HOW TO COMPLETE THIS TASK - Give back the full data character for character.

(Dataset entries)
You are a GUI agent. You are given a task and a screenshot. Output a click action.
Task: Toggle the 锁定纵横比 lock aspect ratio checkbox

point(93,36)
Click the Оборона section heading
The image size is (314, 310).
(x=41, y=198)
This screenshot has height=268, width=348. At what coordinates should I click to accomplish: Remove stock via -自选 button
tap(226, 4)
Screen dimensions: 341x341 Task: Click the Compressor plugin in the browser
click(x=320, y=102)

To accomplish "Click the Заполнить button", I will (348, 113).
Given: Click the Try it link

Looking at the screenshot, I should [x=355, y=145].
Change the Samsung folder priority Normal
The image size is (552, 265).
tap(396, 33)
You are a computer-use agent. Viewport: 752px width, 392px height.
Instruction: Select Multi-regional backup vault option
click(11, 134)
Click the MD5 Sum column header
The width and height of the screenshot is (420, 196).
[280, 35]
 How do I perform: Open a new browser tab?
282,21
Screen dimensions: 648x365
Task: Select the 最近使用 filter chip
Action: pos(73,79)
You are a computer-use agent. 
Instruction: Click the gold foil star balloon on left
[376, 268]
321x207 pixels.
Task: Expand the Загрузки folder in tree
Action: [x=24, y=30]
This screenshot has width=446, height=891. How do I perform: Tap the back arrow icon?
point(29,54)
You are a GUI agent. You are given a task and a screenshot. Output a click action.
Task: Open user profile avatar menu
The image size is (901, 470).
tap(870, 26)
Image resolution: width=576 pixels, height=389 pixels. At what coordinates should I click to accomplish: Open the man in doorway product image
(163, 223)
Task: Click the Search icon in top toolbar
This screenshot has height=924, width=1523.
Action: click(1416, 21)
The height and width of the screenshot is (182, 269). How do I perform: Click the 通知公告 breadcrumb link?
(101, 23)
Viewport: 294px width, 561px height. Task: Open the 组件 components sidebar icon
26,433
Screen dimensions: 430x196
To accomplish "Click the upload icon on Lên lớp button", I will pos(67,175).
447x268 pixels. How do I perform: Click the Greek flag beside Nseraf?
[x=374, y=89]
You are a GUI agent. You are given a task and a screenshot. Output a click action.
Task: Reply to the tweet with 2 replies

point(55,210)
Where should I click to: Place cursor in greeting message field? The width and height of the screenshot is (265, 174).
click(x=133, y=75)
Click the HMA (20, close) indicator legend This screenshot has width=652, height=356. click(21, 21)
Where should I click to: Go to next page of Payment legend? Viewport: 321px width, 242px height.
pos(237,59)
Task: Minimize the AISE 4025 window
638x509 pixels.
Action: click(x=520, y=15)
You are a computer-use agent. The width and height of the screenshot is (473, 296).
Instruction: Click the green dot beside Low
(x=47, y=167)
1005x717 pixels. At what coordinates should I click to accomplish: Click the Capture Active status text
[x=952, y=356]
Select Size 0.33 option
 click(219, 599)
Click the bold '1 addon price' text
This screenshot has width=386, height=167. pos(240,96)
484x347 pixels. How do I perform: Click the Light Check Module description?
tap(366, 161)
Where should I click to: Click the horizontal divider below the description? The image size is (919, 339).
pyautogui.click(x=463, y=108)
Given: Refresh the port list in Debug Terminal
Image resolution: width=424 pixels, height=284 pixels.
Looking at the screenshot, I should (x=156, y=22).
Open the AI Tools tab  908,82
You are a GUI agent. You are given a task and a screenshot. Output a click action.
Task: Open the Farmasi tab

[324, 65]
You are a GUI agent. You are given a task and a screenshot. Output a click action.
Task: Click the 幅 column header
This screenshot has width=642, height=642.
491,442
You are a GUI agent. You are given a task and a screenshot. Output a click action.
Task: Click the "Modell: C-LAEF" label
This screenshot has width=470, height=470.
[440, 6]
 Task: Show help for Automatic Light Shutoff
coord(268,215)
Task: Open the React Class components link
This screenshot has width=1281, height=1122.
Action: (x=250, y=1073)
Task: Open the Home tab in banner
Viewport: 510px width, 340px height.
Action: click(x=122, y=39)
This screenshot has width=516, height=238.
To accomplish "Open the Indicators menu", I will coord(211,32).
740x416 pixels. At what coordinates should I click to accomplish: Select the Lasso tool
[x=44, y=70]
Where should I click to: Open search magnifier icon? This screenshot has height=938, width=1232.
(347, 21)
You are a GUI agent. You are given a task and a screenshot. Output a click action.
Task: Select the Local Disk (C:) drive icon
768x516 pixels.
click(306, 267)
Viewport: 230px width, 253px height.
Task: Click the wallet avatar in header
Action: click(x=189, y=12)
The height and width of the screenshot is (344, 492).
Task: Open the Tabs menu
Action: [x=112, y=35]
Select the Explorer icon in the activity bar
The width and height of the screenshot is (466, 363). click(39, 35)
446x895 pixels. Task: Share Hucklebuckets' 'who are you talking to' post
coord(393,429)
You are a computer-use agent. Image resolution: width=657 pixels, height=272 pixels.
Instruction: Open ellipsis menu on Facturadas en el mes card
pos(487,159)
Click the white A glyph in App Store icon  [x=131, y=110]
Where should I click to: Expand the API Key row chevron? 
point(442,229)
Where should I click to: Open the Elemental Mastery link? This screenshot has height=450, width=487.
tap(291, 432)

EXERCISE ANSWER -
You are a GUI agent. You are given a task and a screenshot. Output a click action.
Task: Toggle the 锁定纵横比 lock aspect ratio checkbox

point(93,36)
Click the Оборона section heading
The image size is (314, 310).
(x=41, y=198)
This screenshot has height=268, width=348. At what coordinates should I click to accomplish: Remove stock via -自选 button
tap(226, 4)
Screen dimensions: 341x341 Task: Click the Compressor plugin in the browser
click(x=320, y=102)

To accomplish "Click the Заполнить button", I will (348, 113).
Given: Click the Try it link

Looking at the screenshot, I should [x=355, y=145].
Change the Samsung folder priority Normal
The image size is (552, 265).
tap(396, 33)
You are a computer-use agent. Viewport: 752px width, 392px height.
Instruction: Select Multi-regional backup vault option
click(11, 134)
Click the MD5 Sum column header
The width and height of the screenshot is (420, 196).
[280, 35]
 How do I perform: Open a new browser tab?
282,21
Screen dimensions: 648x365
Task: Select the 最近使用 filter chip
Action: pos(73,79)
You are a computer-use agent. 
Instruction: Click the gold foil star balloon on left
[376, 268]
321x207 pixels.
Task: Expand the Загрузки folder in tree
Action: [x=24, y=30]
This screenshot has width=446, height=891. How do I perform: Tap the back arrow icon?
point(29,54)
You are a GUI agent. You are given a task and a screenshot. Output a click action.
Task: Open user profile avatar menu
The image size is (901, 470).
tap(870, 26)
Image resolution: width=576 pixels, height=389 pixels. At what coordinates should I click to accomplish: Open the man in doorway product image
(163, 223)
Task: Click the Search icon in top toolbar
This screenshot has height=924, width=1523.
Action: click(1416, 21)
The height and width of the screenshot is (182, 269). How do I perform: Click the 通知公告 breadcrumb link?
(101, 23)
Viewport: 294px width, 561px height. Task: Open the 组件 components sidebar icon
26,433
Screen dimensions: 430x196
To accomplish "Click the upload icon on Lên lớp button", I will pos(67,175).
447x268 pixels. How do I perform: Click the Greek flag beside Nseraf?
[x=374, y=89]
You are a GUI agent. You are given a task and a screenshot. Output a click action.
Task: Reply to the tweet with 2 replies

point(55,210)
Where should I click to: Place cursor in greeting message field? The width and height of the screenshot is (265, 174).
click(x=133, y=75)
Click the HMA (20, close) indicator legend This screenshot has width=652, height=356. click(21, 21)
Where should I click to: Go to next page of Payment legend? Viewport: 321px width, 242px height.
pos(237,59)
Task: Minimize the AISE 4025 window
638x509 pixels.
Action: click(x=520, y=15)
You are a computer-use agent. The width and height of the screenshot is (473, 296).
Instruction: Click the green dot beside Low
(x=47, y=167)
1005x717 pixels. At what coordinates should I click to accomplish: Click the Capture Active status text
[x=952, y=356]
Select Size 0.33 option
 click(219, 599)
Click the bold '1 addon price' text
This screenshot has width=386, height=167. pos(240,96)
484x347 pixels. How do I perform: Click the Light Check Module description?
tap(366, 161)
Where should I click to: Click the horizontal divider below the description? The image size is (919, 339).
pyautogui.click(x=463, y=108)
Given: Refresh the port list in Debug Terminal
Image resolution: width=424 pixels, height=284 pixels.
Looking at the screenshot, I should (x=156, y=22).
Open the AI Tools tab  908,82
You are a GUI agent. You are given a task and a screenshot. Output a click action.
Task: Open the Farmasi tab

[324, 65]
You are a GUI agent. You are given a task and a screenshot. Output a click action.
Task: Click the 幅 column header
This screenshot has width=642, height=642.
491,442
You are a GUI agent. You are given a task and a screenshot. Output a click action.
Task: Click the "Modell: C-LAEF" label
This screenshot has width=470, height=470.
[440, 6]
 Task: Show help for Automatic Light Shutoff
coord(268,215)
Task: Open the React Class components link
This screenshot has width=1281, height=1122.
Action: (x=250, y=1073)
Task: Open the Home tab in banner
Viewport: 510px width, 340px height.
Action: click(x=122, y=39)
This screenshot has width=516, height=238.
To accomplish "Open the Indicators menu", I will coord(211,32).
740x416 pixels. At what coordinates should I click to accomplish: Select the Lasso tool
[x=44, y=70]
Where should I click to: Open search magnifier icon? This screenshot has height=938, width=1232.
(347, 21)
You are a GUI agent. You are given a task and a screenshot. Output a click action.
Task: Select the Local Disk (C:) drive icon
768x516 pixels.
click(306, 267)
Viewport: 230px width, 253px height.
Task: Click the wallet avatar in header
Action: click(x=189, y=12)
The height and width of the screenshot is (344, 492).
Task: Open the Tabs menu
Action: [x=112, y=35]
Select the Explorer icon in the activity bar
The width and height of the screenshot is (466, 363). click(39, 35)
446x895 pixels. Task: Share Hucklebuckets' 'who are you talking to' post
coord(393,429)
You are a computer-use agent. Image resolution: width=657 pixels, height=272 pixels.
Instruction: Open ellipsis menu on Facturadas en el mes card
pos(487,159)
Click the white A glyph in App Store icon  [x=131, y=110]
Where should I click to: Expand the API Key row chevron? 
point(442,229)
Where should I click to: Open the Elemental Mastery link? This screenshot has height=450, width=487.
tap(291, 432)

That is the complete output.